### Records for this exercise
• • •

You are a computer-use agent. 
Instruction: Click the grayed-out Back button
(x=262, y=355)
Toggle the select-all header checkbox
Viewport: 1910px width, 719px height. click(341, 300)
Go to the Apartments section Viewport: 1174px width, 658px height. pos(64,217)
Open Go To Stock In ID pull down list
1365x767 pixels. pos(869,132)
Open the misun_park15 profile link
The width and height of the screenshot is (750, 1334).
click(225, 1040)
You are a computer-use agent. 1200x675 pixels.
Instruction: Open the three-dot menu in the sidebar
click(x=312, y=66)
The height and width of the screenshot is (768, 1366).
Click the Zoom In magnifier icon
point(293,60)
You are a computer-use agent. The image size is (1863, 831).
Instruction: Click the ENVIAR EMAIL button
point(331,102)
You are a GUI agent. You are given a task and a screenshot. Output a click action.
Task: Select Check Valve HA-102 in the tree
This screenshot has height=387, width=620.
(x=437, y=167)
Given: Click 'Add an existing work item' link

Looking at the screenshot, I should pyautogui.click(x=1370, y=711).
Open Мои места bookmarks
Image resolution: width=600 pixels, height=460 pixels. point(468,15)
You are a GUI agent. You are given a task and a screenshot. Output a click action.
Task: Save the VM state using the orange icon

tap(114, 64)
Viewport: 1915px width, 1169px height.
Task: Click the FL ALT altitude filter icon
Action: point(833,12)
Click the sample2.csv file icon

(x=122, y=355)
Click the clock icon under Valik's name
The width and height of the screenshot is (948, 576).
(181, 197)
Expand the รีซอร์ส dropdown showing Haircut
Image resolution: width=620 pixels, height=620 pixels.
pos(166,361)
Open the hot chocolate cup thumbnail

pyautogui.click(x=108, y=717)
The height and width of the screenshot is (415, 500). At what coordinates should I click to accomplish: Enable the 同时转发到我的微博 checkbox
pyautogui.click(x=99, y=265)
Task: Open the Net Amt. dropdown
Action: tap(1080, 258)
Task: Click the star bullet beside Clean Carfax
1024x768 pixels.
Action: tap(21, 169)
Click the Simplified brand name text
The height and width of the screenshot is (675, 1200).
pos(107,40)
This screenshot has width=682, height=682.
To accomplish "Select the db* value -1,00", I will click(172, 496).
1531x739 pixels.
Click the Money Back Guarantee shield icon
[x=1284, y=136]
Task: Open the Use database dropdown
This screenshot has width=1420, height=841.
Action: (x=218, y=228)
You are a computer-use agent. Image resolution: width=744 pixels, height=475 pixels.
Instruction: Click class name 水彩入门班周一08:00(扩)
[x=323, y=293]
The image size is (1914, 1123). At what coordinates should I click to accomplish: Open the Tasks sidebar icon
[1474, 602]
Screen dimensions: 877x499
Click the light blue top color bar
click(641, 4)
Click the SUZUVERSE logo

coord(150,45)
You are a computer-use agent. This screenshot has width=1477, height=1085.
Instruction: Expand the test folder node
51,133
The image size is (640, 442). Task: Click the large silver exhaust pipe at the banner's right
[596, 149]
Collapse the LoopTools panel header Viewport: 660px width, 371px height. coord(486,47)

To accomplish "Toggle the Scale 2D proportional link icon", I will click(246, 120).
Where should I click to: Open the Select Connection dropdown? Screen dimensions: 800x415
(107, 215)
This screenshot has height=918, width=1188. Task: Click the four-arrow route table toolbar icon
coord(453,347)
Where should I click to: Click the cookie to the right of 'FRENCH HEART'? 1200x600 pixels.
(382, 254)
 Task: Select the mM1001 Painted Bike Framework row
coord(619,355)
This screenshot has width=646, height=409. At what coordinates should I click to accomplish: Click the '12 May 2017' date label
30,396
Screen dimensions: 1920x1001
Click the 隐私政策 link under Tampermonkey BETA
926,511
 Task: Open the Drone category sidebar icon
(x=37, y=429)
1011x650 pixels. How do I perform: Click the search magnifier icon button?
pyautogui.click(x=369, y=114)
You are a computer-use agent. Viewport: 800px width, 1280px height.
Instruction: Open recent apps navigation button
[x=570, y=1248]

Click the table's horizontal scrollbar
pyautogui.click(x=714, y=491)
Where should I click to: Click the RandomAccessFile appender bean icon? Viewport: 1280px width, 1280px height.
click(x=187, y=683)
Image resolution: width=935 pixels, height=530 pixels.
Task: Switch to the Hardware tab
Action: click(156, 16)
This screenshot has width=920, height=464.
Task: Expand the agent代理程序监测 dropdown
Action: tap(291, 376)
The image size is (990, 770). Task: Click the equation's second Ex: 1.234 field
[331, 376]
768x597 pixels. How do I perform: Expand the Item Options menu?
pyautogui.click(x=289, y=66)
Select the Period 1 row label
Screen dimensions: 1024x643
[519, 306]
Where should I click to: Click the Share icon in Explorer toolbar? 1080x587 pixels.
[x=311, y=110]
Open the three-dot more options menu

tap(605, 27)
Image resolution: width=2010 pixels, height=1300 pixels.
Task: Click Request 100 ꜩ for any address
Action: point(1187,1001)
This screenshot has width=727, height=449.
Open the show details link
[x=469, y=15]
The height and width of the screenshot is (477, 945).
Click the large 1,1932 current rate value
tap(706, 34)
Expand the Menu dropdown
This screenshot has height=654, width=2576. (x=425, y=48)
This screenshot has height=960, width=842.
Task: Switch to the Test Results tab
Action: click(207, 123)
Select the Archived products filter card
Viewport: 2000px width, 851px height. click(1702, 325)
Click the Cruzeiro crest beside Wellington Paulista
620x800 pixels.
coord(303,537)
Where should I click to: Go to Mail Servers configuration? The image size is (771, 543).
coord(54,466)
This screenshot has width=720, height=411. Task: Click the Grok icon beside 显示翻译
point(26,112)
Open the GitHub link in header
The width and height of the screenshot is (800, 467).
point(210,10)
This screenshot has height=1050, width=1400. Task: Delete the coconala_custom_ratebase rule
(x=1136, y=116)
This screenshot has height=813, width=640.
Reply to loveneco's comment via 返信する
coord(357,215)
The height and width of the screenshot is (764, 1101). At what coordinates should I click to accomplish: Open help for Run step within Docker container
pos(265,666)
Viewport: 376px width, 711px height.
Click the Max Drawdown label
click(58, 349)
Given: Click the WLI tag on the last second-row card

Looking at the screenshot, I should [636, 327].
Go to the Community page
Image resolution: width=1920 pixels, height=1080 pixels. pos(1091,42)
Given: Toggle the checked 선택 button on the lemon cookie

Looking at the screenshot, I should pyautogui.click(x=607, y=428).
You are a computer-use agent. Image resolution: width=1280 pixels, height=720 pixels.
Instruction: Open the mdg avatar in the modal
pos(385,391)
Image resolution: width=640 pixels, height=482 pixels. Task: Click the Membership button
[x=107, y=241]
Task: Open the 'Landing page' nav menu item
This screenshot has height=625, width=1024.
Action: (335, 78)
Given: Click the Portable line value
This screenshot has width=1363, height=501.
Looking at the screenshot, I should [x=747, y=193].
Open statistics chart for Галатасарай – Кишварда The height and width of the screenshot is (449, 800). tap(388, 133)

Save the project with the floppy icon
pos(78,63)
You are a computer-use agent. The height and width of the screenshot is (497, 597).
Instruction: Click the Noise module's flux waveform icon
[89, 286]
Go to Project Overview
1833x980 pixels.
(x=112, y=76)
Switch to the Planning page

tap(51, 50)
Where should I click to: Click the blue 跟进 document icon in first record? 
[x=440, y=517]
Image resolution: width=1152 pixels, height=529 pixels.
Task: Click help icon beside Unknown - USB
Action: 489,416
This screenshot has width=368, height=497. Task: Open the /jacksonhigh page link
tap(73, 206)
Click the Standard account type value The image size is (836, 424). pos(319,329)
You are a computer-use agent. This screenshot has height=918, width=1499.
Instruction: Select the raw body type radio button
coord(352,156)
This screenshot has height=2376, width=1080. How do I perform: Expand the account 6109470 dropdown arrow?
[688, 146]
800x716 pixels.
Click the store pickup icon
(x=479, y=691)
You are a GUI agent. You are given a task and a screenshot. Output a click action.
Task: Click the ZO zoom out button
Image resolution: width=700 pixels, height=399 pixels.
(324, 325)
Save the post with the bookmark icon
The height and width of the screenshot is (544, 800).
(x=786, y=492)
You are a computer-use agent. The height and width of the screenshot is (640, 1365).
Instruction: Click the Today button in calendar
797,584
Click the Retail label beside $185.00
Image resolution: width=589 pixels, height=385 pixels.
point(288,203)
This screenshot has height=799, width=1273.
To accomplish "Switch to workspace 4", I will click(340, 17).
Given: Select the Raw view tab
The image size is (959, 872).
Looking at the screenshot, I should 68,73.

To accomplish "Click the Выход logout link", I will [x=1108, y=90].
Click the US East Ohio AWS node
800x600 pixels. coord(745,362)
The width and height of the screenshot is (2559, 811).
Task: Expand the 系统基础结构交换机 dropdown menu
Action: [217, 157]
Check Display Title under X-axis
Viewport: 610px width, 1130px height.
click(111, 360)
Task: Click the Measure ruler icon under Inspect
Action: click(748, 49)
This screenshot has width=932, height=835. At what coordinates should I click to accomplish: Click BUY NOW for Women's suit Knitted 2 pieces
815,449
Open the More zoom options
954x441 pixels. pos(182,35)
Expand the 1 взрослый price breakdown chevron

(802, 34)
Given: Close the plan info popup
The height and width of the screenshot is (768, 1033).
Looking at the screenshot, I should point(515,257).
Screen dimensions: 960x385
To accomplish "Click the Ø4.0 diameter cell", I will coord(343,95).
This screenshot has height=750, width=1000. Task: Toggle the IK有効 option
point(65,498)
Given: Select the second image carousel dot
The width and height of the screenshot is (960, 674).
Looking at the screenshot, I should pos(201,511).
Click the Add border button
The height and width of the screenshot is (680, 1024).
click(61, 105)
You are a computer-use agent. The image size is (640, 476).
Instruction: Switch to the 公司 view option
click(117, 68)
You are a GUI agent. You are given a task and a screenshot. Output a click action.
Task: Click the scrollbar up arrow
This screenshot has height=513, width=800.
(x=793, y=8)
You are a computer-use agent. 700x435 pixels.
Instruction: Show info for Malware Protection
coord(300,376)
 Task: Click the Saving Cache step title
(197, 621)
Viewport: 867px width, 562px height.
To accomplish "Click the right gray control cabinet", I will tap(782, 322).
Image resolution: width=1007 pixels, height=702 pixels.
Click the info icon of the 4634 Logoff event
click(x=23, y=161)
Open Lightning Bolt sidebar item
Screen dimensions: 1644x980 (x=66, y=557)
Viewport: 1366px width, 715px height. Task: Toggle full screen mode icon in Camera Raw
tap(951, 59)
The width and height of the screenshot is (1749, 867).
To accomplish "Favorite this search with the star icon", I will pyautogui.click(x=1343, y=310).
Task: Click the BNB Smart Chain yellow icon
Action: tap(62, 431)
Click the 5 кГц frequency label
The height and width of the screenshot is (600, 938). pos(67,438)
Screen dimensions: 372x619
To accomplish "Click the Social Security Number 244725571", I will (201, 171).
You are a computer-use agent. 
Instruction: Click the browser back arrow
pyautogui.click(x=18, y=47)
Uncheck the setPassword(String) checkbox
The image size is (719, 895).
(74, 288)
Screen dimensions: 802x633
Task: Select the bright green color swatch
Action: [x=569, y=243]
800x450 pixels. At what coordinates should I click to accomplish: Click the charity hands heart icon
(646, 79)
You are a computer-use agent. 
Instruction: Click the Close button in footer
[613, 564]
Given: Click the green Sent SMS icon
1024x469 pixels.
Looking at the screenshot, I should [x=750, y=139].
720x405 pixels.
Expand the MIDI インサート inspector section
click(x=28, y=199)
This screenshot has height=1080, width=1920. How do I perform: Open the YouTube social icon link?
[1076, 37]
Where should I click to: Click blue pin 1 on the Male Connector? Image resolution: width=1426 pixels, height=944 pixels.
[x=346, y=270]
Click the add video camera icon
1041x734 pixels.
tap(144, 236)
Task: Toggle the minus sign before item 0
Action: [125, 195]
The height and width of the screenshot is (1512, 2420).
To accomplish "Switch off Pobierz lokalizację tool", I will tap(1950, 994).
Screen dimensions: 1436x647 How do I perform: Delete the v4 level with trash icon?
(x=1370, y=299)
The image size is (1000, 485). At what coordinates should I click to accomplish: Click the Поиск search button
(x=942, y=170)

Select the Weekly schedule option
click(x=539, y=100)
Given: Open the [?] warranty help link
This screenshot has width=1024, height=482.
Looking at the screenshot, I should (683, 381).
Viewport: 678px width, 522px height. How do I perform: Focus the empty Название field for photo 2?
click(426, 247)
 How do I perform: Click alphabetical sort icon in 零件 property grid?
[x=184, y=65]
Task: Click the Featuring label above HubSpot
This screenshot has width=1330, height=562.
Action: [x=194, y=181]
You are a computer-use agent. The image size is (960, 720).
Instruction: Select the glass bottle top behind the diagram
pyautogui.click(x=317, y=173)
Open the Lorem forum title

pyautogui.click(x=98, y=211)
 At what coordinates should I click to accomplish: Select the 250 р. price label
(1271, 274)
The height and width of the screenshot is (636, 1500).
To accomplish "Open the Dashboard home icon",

• • •

### Activity
Working from the material above, retype exactly the lines from the one with "Instruction: Click the grayed-out Back button" through the one with "You are a computer-use agent. 1200x675", both included, and only those lines.

### Task solution
Instruction: Click the grayed-out Back button
(x=262, y=355)
Toggle the select-all header checkbox
Viewport: 1910px width, 719px height. click(341, 300)
Go to the Apartments section Viewport: 1174px width, 658px height. pos(64,217)
Open Go To Stock In ID pull down list
1365x767 pixels. pos(869,132)
Open the misun_park15 profile link
The width and height of the screenshot is (750, 1334).
click(225, 1040)
You are a computer-use agent. 1200x675 pixels.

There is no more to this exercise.